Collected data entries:
= = =

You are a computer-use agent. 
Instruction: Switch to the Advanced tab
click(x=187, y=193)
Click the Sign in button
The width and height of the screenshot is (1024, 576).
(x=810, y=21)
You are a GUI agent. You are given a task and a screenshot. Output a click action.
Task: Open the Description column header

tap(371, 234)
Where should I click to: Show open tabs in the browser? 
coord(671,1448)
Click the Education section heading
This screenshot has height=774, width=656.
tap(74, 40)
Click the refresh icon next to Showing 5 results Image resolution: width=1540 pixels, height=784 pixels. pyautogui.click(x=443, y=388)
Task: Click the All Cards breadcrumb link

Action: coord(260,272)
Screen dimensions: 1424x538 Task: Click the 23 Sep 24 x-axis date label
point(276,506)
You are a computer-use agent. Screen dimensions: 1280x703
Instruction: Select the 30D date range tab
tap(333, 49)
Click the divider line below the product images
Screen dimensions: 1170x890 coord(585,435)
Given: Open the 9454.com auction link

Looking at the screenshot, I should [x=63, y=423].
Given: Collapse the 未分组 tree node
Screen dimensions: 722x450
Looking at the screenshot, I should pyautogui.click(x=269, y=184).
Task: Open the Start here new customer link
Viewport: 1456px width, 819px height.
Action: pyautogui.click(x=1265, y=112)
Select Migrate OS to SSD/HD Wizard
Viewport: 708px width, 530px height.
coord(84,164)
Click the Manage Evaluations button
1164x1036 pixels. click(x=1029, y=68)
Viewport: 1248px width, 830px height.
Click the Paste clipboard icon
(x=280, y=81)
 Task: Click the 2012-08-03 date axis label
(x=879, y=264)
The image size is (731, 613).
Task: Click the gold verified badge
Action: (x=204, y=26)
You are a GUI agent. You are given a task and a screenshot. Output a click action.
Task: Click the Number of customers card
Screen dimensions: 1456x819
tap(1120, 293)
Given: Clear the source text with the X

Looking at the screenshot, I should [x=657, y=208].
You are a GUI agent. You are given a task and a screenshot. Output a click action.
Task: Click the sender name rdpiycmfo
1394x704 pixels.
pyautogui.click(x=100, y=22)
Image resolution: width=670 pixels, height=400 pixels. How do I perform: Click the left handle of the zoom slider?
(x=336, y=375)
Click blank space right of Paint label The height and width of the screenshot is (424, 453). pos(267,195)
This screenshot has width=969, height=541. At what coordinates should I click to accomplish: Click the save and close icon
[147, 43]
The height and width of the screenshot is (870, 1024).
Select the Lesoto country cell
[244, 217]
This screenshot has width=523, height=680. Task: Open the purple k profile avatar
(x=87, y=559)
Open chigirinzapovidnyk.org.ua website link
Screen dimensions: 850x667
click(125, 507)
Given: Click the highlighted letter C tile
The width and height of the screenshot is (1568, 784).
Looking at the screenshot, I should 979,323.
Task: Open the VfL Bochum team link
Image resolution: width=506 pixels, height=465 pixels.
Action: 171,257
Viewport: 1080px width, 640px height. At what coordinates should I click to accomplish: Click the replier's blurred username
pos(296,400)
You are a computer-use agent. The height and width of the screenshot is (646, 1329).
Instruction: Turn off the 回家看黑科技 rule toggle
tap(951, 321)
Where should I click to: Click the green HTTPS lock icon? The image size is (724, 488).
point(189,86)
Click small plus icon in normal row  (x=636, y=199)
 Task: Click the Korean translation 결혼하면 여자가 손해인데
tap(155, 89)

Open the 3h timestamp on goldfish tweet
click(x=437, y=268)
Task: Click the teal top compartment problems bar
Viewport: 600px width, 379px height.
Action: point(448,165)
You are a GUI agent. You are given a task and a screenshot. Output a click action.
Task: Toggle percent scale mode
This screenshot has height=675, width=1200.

= = =

Restate the entries above word for word.

You are a computer-use agent. 
Instruction: Switch to the Advanced tab
click(x=187, y=193)
Click the Sign in button
The width and height of the screenshot is (1024, 576).
(x=810, y=21)
You are a GUI agent. You are given a task and a screenshot. Output a click action.
Task: Open the Description column header

tap(371, 234)
Where should I click to: Show open tabs in the browser? 
coord(671,1448)
Click the Education section heading
This screenshot has height=774, width=656.
tap(74, 40)
Click the refresh icon next to Showing 5 results Image resolution: width=1540 pixels, height=784 pixels. pyautogui.click(x=443, y=388)
Task: Click the All Cards breadcrumb link

Action: coord(260,272)
Screen dimensions: 1424x538 Task: Click the 23 Sep 24 x-axis date label
point(276,506)
You are a computer-use agent. Screen dimensions: 1280x703
Instruction: Select the 30D date range tab
tap(333, 49)
Click the divider line below the product images
Screen dimensions: 1170x890 coord(585,435)
Given: Open the 9454.com auction link

Looking at the screenshot, I should [x=63, y=423].
Given: Collapse the 未分组 tree node
Screen dimensions: 722x450
Looking at the screenshot, I should pyautogui.click(x=269, y=184).
Task: Open the Start here new customer link
Viewport: 1456px width, 819px height.
Action: pyautogui.click(x=1265, y=112)
Select Migrate OS to SSD/HD Wizard
Viewport: 708px width, 530px height.
coord(84,164)
Click the Manage Evaluations button
1164x1036 pixels. click(x=1029, y=68)
Viewport: 1248px width, 830px height.
Click the Paste clipboard icon
(x=280, y=81)
 Task: Click the 2012-08-03 date axis label
(x=879, y=264)
The image size is (731, 613).
Task: Click the gold verified badge
Action: (x=204, y=26)
You are a GUI agent. You are given a task and a screenshot. Output a click action.
Task: Click the Number of customers card
Screen dimensions: 1456x819
tap(1120, 293)
Given: Clear the source text with the X

Looking at the screenshot, I should [x=657, y=208].
You are a GUI agent. You are given a task and a screenshot. Output a click action.
Task: Click the sender name rdpiycmfo
1394x704 pixels.
pyautogui.click(x=100, y=22)
Image resolution: width=670 pixels, height=400 pixels. How do I perform: Click the left handle of the zoom slider?
(x=336, y=375)
Click blank space right of Paint label The height and width of the screenshot is (424, 453). pos(267,195)
This screenshot has width=969, height=541. At what coordinates should I click to accomplish: Click the save and close icon
[147, 43]
The height and width of the screenshot is (870, 1024).
Select the Lesoto country cell
[244, 217]
This screenshot has width=523, height=680. Task: Open the purple k profile avatar
(x=87, y=559)
Open chigirinzapovidnyk.org.ua website link
Screen dimensions: 850x667
click(125, 507)
Given: Click the highlighted letter C tile
The width and height of the screenshot is (1568, 784).
Looking at the screenshot, I should 979,323.
Task: Open the VfL Bochum team link
Image resolution: width=506 pixels, height=465 pixels.
Action: 171,257
Viewport: 1080px width, 640px height. At what coordinates should I click to accomplish: Click the replier's blurred username
pos(296,400)
You are a computer-use agent. The height and width of the screenshot is (646, 1329).
Instruction: Turn off the 回家看黑科技 rule toggle
tap(951, 321)
Where should I click to: Click the green HTTPS lock icon? The image size is (724, 488).
point(189,86)
Click small plus icon in normal row  (x=636, y=199)
 Task: Click the Korean translation 결혼하면 여자가 손해인데
tap(155, 89)

Open the 3h timestamp on goldfish tweet
click(x=437, y=268)
Task: Click the teal top compartment problems bar
Viewport: 600px width, 379px height.
Action: point(448,165)
You are a GUI agent. You are given a task and a screenshot. Output a click action.
Task: Toggle percent scale mode
This screenshot has height=675, width=1200.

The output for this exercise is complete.